What the task asks: Word for word, restate the records that follow.

Material supplied:
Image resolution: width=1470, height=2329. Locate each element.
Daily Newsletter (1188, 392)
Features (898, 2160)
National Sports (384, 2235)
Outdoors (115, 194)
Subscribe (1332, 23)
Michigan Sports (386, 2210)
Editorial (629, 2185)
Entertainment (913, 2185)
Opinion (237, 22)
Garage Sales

Finished task:
Image resolution: width=1470, height=2329. Locate each element.
Daily Newsletter (1188, 392)
Features (898, 2160)
National Sports (384, 2235)
Outdoors (115, 194)
Subscribe (1332, 23)
Michigan Sports (386, 2210)
Editorial (629, 2185)
Entertainment (913, 2185)
Opinion (237, 22)
Garage Sales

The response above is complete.